- **What the task requires**
From the listing below, copy every line with the word "will".

- **Information shown**
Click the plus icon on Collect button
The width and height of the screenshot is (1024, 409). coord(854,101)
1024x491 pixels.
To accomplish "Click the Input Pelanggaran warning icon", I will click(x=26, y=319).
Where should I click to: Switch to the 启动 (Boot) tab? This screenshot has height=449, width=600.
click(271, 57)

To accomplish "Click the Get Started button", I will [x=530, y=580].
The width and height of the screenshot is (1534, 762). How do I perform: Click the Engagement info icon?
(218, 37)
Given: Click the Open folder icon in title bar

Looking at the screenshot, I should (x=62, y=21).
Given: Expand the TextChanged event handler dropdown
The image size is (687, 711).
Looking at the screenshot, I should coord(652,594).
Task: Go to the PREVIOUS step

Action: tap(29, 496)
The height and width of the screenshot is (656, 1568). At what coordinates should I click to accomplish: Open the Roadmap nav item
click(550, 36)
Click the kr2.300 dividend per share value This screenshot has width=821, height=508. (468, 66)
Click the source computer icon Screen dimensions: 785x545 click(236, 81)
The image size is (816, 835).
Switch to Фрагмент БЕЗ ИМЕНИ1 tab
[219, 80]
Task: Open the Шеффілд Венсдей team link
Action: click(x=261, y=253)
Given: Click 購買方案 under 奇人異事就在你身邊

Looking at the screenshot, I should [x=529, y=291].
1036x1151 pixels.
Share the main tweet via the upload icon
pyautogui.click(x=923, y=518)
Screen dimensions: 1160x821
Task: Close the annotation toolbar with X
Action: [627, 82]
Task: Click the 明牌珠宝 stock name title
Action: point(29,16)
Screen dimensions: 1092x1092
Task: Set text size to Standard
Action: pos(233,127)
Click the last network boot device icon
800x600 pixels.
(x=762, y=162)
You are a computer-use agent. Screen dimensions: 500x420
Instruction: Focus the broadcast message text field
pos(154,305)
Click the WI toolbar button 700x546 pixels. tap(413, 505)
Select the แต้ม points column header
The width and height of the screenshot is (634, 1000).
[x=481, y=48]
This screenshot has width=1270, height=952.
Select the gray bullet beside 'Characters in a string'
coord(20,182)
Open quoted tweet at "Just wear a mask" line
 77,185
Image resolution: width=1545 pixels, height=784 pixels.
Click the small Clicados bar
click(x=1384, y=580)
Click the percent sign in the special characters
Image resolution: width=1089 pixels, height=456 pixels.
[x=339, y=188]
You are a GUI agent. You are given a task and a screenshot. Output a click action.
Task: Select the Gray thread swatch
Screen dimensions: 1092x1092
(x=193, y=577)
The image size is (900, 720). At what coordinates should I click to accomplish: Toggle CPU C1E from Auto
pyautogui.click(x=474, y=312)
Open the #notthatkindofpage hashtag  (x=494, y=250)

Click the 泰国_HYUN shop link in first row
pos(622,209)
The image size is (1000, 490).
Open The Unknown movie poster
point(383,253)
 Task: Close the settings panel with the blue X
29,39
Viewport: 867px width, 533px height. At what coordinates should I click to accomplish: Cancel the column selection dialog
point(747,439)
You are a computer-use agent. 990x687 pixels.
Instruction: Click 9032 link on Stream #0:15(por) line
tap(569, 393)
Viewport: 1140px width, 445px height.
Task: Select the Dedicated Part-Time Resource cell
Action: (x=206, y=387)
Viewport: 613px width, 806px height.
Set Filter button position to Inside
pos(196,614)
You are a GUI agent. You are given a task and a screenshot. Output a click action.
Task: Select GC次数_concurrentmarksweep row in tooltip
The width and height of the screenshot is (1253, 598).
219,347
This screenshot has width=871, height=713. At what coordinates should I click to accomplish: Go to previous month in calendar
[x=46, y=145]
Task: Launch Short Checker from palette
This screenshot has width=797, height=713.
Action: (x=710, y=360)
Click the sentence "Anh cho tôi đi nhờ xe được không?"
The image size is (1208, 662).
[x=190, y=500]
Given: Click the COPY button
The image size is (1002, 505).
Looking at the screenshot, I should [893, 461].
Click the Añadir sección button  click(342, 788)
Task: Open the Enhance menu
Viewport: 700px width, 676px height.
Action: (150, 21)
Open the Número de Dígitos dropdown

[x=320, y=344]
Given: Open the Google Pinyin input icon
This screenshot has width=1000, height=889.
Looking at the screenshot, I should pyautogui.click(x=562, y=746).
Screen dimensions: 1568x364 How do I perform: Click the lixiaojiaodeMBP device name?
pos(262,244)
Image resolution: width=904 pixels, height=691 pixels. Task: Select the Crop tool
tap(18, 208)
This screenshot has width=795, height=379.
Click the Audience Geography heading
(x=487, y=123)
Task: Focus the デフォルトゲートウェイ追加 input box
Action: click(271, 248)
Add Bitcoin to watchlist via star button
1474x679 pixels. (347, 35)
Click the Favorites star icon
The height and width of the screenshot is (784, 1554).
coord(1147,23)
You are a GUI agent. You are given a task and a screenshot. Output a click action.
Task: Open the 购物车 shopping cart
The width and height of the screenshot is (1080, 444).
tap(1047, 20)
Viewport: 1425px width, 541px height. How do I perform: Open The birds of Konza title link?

- **Written answer**
To accomplish "Click the Input Pelanggaran warning icon", I will click(x=26, y=319).
To accomplish "Click the Get Started button", I will [x=530, y=580].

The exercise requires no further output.